Hayvanları oldukça seven Sultan Abdülhamid Yıldız Sarayında adeta küçük bir hayvanat bahçesi kurmuştu. İçlerinde Zürafa, Zebra, Devekuşu gibi çeşitli hayvanlar bulunurdu. Dünyanın farklı bölgelerinden getirilen cins kuşları da içine alan bir kuşhanesi de vardı. Hareminde ise Cherie isimli köpeğinin dışında beyaz bir papağanı ve Ankara kedisiyle vakit geçirirdi. Hediye olarak gönderilmiş bir kanarya “Hamidiye Marşını” söylerdi. Ancak Sultan Abdülhamid Han’ın pek koruduğu bu hayvanlar 1909 daki Yıldız Yağmasında saraya saldıran haydut sürücüsü tarafından sokaklara salınarak telef edilmiştir.

Sultan Abdülhamid Han, atları çok severdi.

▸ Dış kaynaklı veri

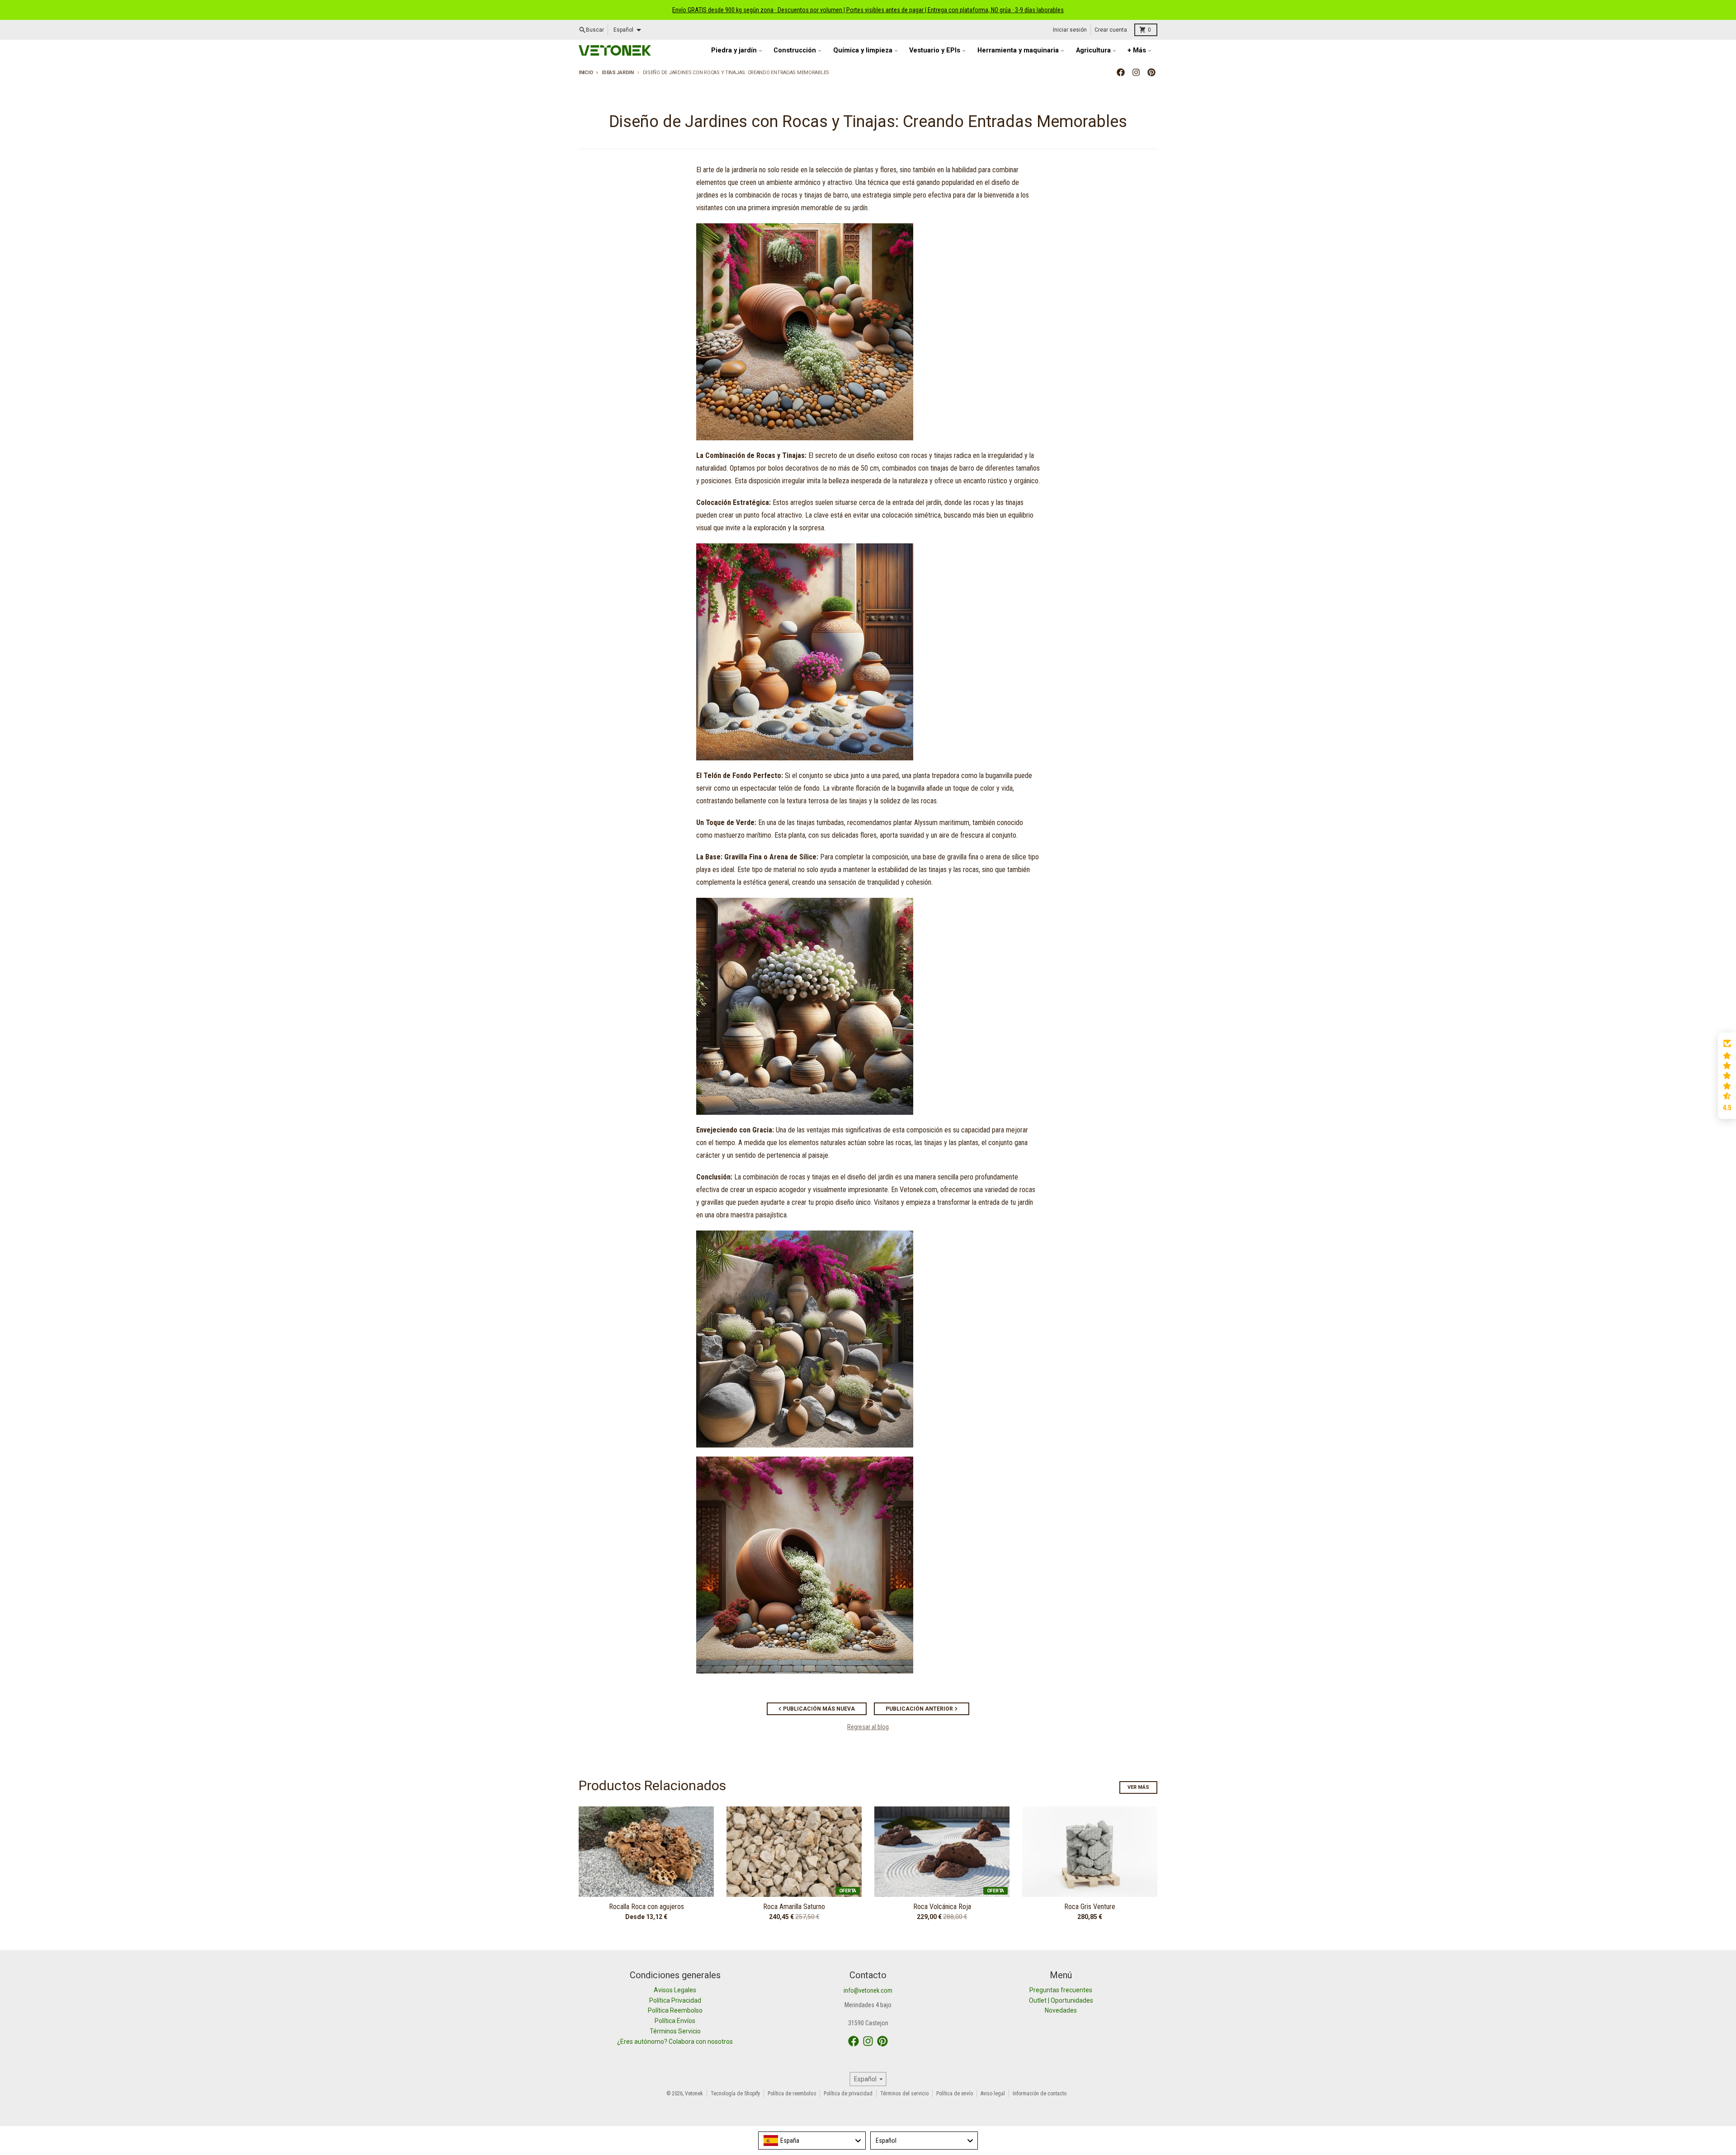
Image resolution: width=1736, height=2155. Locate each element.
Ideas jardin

Eski ABD Başkanı Grant kendisini ziyarete geldiğinde ona iki adet cins atını hediye etmişti. Leopard ve Linden Tree… Özel bir gemiyle götürdükleri Amerika’da çok büyük beğeni toplamıştı Sultan İkinci Abdülhamid Han’ın atları. Gösterilere çıkarılmış, yarışmada birinciliği vermemişlerdi.

Atlardan bahsetmiş iken Sultan Abdülhamid’in beyaz küheylanı Ferhan’dan bahsetmeden geçemeyiz. Bir Arap aşiret reisinin atıydı Ferhan. Yaralı sahibini ağzıyla savaş meydanından uzaklaştıracak kadar vefalı bir dosttu. Arap atlarının en önemli huyu muradın binicisi olduğunu iyi bilirdi. Sultan Abdülhamid Han, Ferhan’ın bu maharetini işittikten sonra bu atın kendisine hediye edilmesi için haber edilmiş ve bu haber neticesinde at kendisine hediye edilmiştir.

 

Sultan Abdülhamid haremin devlet işlerine müdahil olmasına hiç müsaade göstermemiştir. Gerek erkek gerekse kız evlatlarının iyi bir ahlak ile büyümesini çok özen göstermiştir…

 

 

Osmanlı Devleti’nin en kritik döneminde 33 yıl hükümdarlık yapmış bir Sultan için ağır ithamlarda bulunanların sayıları gün geçtikçe azalmakla birlikte halen devam eden iftiralar ve hakaretler entelektüel kesimde tesiri halen korumaktadır. Devletin yıkılışını 33 sene ertelediği, eğitimden, sanattan ve mimari yapılara kadar yapmış olduğu yenilik ve hizmetlerle Devlete, millete gurur ve itibar kazandırdığı bilindiği halde süregelen bir düşmanlığa peşin hüküm kadar art niyetlilik de söz konusudur. Bir de zararlı faaliyetleri sebebiyle Sultan tarafından 1897’de birçok ittihatçı ile birlikte Avrupa’ya sürgün edilen Ahmet Rıza Bey’in Vaktiyle çok ağır ithamlarda bulunduğu Sultan-ı Cumhuriyet devrinde Cumhuriyet gazetesinde yayınlanan hatıralarında öve öve göklere çıkarması da bu durumu doğrulamaktadır. Aynı şekilde Enver, Talat ve Cemal Paşalar da tahttan indirdikleri Sultan Abdülhamid Han’ın anlayamadıklarını sonradan nakletmişlerdir.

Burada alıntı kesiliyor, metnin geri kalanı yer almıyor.